With an estimated 12.5 lakh crore (about 10 per cent of the GDP) flowing into key welfare programmes and subsidy handouts, the government has too much at stake in terms of economics and politics. By 2014, when the UPA II seeks a fresh mandate, Jharkhand is expected to be covered completely by Aadhaar. The same year, Aadhaar is expected to facilitate direct transfer of fertiliser subsidies to farmers as well. How crucial it is for the government and the UIDAI to achieve its target was evident when Prime Minster Manmohan Singh set up a cabinet committee on UID. The committee is now gearing up to legitimise Aadhaar's rollout countrywide through the approval to a draft law in a rush. The draft, however, has to be reconciled with various privacy violation, intrusion and anti-discrimination laws and concerns already there in the public domain.
Interview/Ram Sewak Sharma, director-general, UIDAI
Aadhaar establishes identity, not entitlements
Has achieving the target of issuing 200 million ID cards by March become the priority of the UIDAI, rather than collecting information to help streamline social sector programmes?

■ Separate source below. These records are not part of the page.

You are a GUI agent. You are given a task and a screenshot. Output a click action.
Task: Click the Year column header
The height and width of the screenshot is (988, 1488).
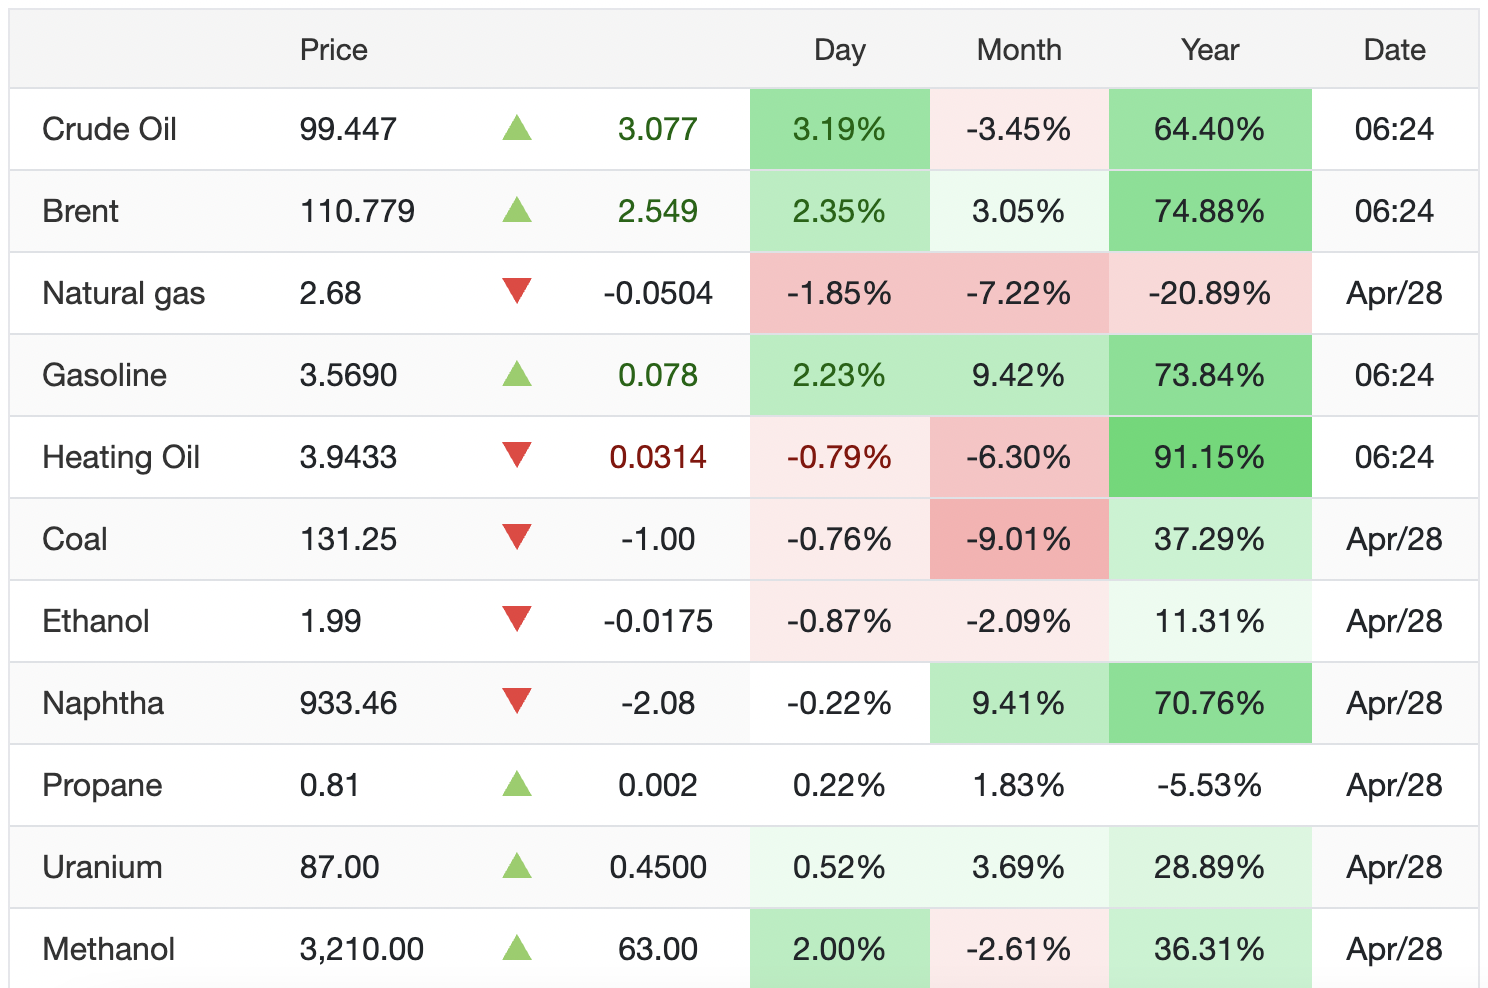[1209, 50]
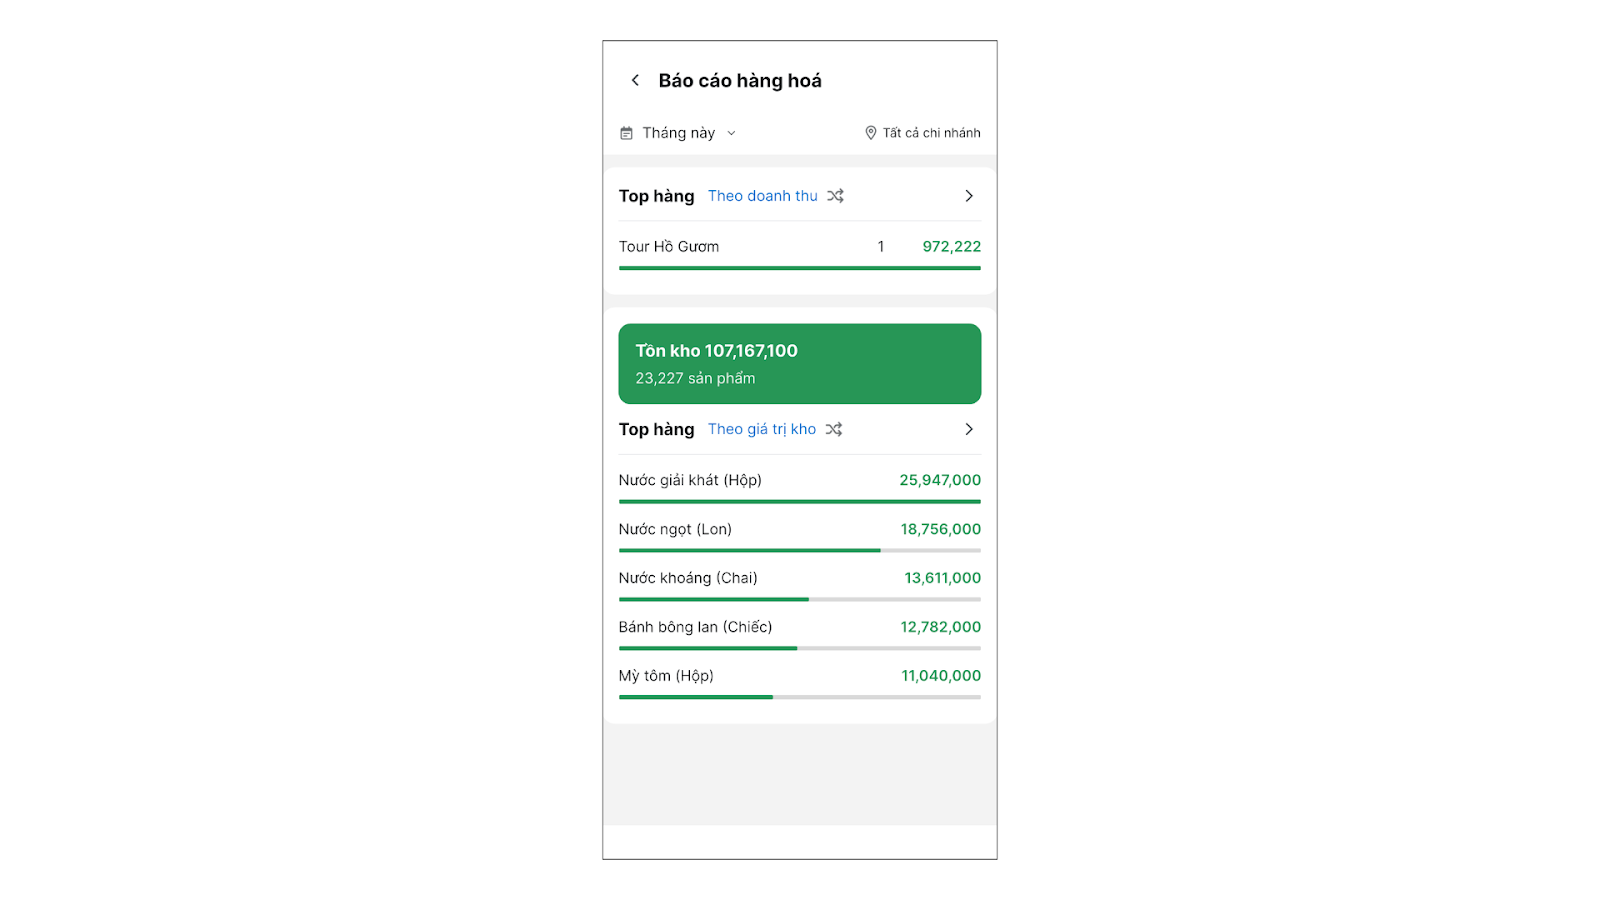Click the Báo cáo hàng hoá page title
This screenshot has width=1600, height=900.
[x=740, y=81]
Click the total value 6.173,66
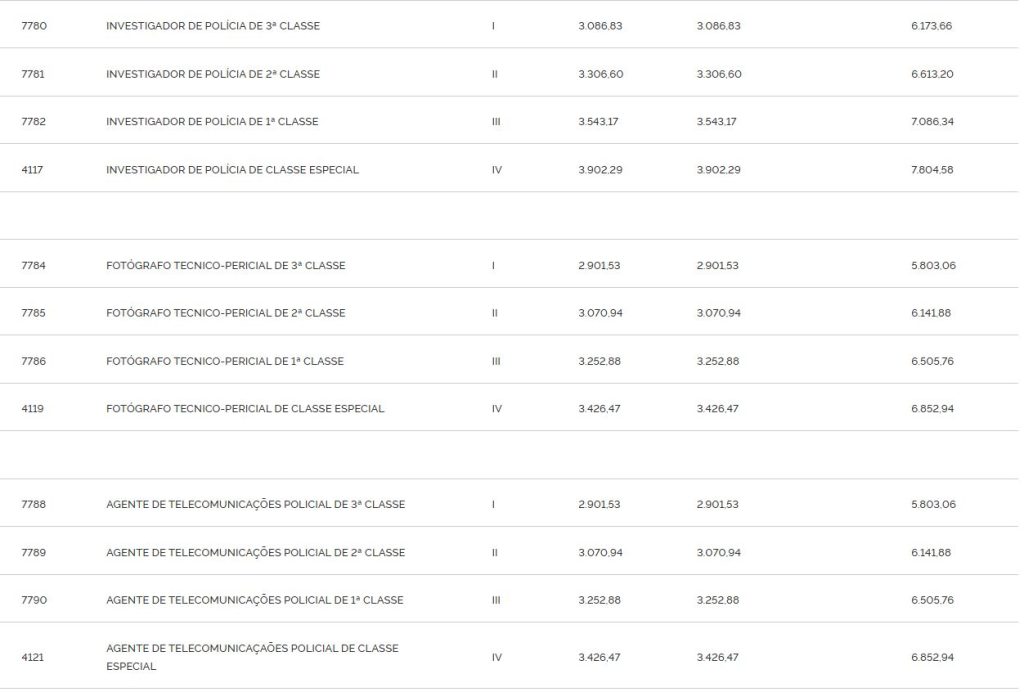 pos(931,26)
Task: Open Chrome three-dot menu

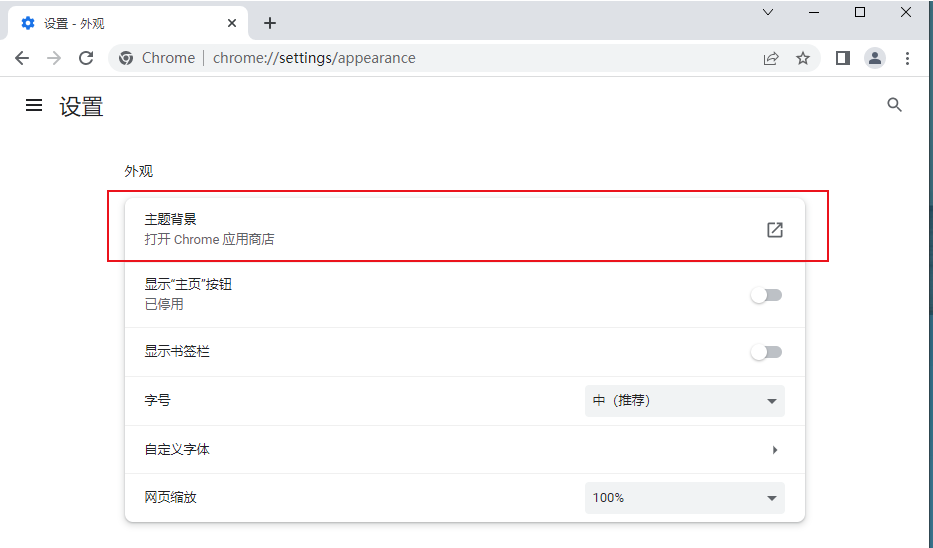Action: [x=907, y=58]
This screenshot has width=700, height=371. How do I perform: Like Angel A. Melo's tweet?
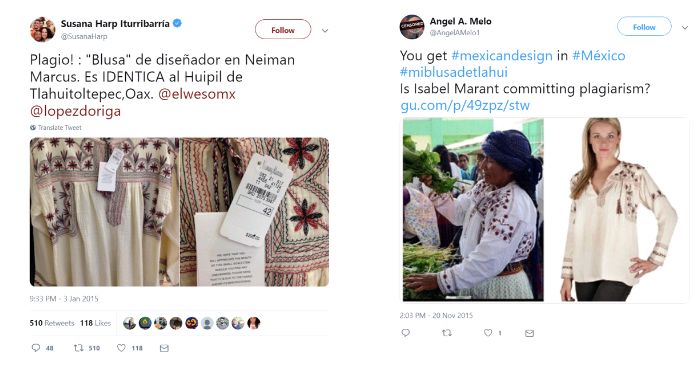coord(488,333)
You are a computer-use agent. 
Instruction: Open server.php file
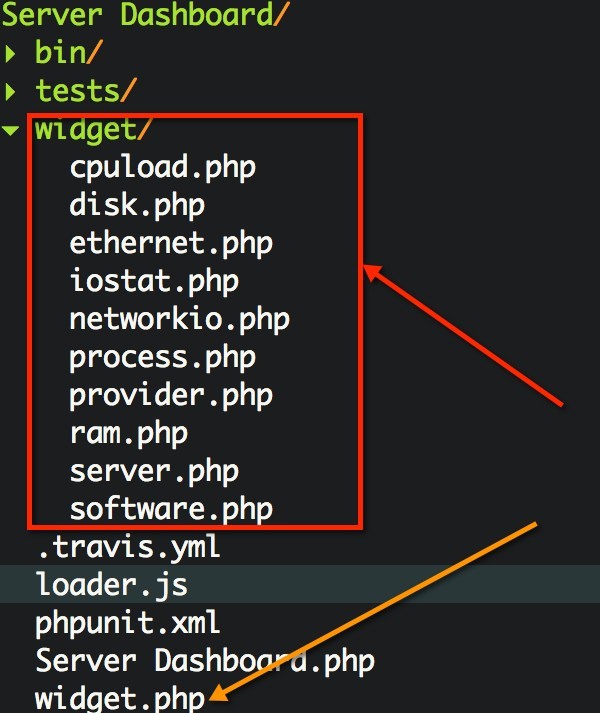click(x=154, y=472)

The UIDAI's priority is to provide a unique number to every resident in the country. While enrolment into the system is important, the application and usage of Aadhaar is equally important. The UIDAI is focused on achieving its objectives as mandated by the government. Aadhaar can have a transformational impact on public service delivery, as evidenced in the pilot projects.
The home ministry says Aadhaar data is irrelevant as compared to the smart cards based on the National Population Register data that it is rolling out.
The Aadhaar project is a development initiative by the Planning Commission. Unique numbers are a robust proof of identification based on biometrics and can serve as the basic guaranteed platform over which various other programmes can be built.
Do you think Aadhaar data could be merged with the NPR exercise?
This matter will be brought before the cabinet committee on UID and will be resolved soon.
Based on the pilots done on the software in select districts, what were the glitches noticed in implementing the system?
A number of pilots to roll out Aadhaar-based authentication services are underway in Jharkhand, Mysore, Pune and Hyderabad. The pilot studies for Aadhaar-linked payment of MGNREGS [Mahatma Gandhi National Rural Employment Guarantee Scheme] workers in Jharkhand and the Aadhaar-linked LPG distribution in Mysore have shown promising results. We see Aadhaar as an enabler of access to services and benefits and making financial inclusion a reality for the marginalised sections.
The human interface, which the UID tries to eliminate, often determines the social dynamics of subsidy disbursal to the genuinely eligible. How does the UIDAI plan to address this contradiction?
Aadhaar establishes proof of identity, not entitlements. Aadhaar is not a panacea for all ills. But it can be a foundation for better delivery of services if utilised to its fullest potential.